Does the Kotagal opposition, though, signal Republican concern that they are not confident now about winning the Senate back? If Republicans were confident of taking back control of The Senate, they would feel comfortable to just swat down any untoward Democrat-controlled EEOC initiative pursuant to the Congressional Review Act. But the rejoinder to that is that any new Republican Legislature wants to put their policy agenda forward, not play a never-ending game of “Whack-a-Mole” knocking down one over-reaching EEOC policy after another. It is the difference between playing “offense” or “defense.” New political regimes would rather be on the offense…scoring points…not stopping the other team’s attempted policy initiatives.
Senators Capito and Braun had it right: “It is sobering to think about what one vote could do on the EEOC.”
Tuesday, September 6, 2022: Everything Old is New Again: NLRB Proposes Familiar-Looking Rule to Determine Joint Employer Status
The Return of the Obama Era “Indirect,” or “Reserved control” Test Is Sufficient to Prove Up Joint Employer Status
Signaling the start of yet another round in this continuing multi-decade fight, the National Labor Relations Board (“NLRB”) on Tuesday issued a Notice of Proposed Rulemaking in the Federal Register regarding when one company qualifies as a “joint employer” with another company(ies) pursuant to the National Labor Relations Act (“NLRA”). The NLRB seeks public comment on its Proposed Rule that a business is a joint employer of particular employees “if the employer has an employment relationship with those employees under established common-law agency principles and the employer shares or codetermines those matters governing at least one of the employees’ essential terms and conditions of employment.” The NLRB must receive your Comment on or before November 21, 2022.

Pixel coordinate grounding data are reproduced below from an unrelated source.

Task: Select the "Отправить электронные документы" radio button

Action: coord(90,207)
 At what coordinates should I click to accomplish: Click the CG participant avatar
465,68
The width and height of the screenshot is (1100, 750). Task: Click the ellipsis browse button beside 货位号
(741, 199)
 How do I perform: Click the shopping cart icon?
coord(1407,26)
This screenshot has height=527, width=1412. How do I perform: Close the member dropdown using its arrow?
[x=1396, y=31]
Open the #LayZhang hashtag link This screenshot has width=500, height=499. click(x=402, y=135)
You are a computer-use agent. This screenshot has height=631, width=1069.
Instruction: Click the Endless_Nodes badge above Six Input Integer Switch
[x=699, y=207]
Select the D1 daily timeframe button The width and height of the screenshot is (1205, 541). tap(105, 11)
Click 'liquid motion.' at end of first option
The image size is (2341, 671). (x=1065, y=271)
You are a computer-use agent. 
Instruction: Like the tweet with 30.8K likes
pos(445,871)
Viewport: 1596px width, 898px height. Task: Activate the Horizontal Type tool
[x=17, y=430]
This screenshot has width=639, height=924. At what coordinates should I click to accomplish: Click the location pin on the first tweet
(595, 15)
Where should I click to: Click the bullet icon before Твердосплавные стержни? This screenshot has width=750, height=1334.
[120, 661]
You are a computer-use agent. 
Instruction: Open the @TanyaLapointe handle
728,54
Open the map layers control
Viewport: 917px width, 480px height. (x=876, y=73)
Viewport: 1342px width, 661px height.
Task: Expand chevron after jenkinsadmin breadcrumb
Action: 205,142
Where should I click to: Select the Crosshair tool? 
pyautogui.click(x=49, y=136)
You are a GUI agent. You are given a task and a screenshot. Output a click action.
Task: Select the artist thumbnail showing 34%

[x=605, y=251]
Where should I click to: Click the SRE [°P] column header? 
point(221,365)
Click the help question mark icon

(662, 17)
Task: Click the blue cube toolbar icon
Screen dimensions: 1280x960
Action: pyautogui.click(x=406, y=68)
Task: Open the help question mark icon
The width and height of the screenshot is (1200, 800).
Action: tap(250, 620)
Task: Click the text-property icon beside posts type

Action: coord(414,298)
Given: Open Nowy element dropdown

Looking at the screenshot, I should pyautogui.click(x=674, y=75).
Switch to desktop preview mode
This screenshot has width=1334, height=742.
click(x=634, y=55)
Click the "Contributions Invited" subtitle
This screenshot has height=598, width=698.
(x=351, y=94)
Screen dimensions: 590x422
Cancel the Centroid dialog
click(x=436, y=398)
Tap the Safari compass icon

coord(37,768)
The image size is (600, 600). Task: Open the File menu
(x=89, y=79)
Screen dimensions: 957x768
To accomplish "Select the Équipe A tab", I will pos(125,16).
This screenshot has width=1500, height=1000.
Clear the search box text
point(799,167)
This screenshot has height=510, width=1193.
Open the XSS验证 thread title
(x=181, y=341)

If the proposed rule seems familiar to our readers, it is because we should all be familiar by now with the recent tortured history related to the question of who qualifies as a “joint employer” pursuant to the NLRA. The constant upheaval pertaining to this Rule has now spanned the most recent three presidential administrations. We were torn over possible alternative headlines;
Back To the Future: What is Old Is New
Its Déjà Vu All Over Again
Say What? Another Political Flip-Flop NLRB Decision?
Two Political Parties Interpreting the Very Same Congressional Statutory Language Really Came for The Fourth Time to Diametrically Opposite Interpretations?
We Don’t Need Lawyers: Just Tell Me Which Political Party is In Power and My Crystal Ball Can Predict Any NLRB Decision
Running In Circles and Getting Nowhere but Dizzy
Where We Are Now, Or At Least For the Moment: The New Proposed Rule, Same as the Old Rule
With the advent of a Democrat-led Executive Branch beginning in January 2021, the NLRB soon thereafter once again boasted a 3-2 voting block of Democrat Board Members. As a result, the NLRB has now issued the Proposed Rule referenced above seeking to overturn the Trump NLRB’s 2020 Final Rule. The Trump NLRB Rule currently requires an employer to have “direct and immediate control” to be a “joint employer” pursuant to the NLRA. Specifically, the NLRB proposes, instead, that “indirect control” or what is oftentimes called (contractually) “reserved control” alone is sufficient to prove “joint employer” status. In other words, welcome back to the Browning-Ferris Rule for Joint Employer status!
However, the NLRB’s Proposed Rule does make one change to the Browning-Ferris standard (from the Obama NLRB, discussed below) in a nod to the D.C. Circuit Court of Appeals decision in 2018: it defines the “essential terms and conditions of employment” as generally including, but not limited to, “wages, benefits, and other compensation; hours of work and scheduling; hiring and discharge; discipline; workplace health and safety; supervision; assignment; and work rules and directions governing the manner, means, or methods of work performance.” The proposed language is meant to address the D.C. Circuit’s admonition in 2018 that the 2015 Browning-Ferris holding was overbroad as to what factors were directly related to the terms and conditions of employment within the meaning of the NLRA.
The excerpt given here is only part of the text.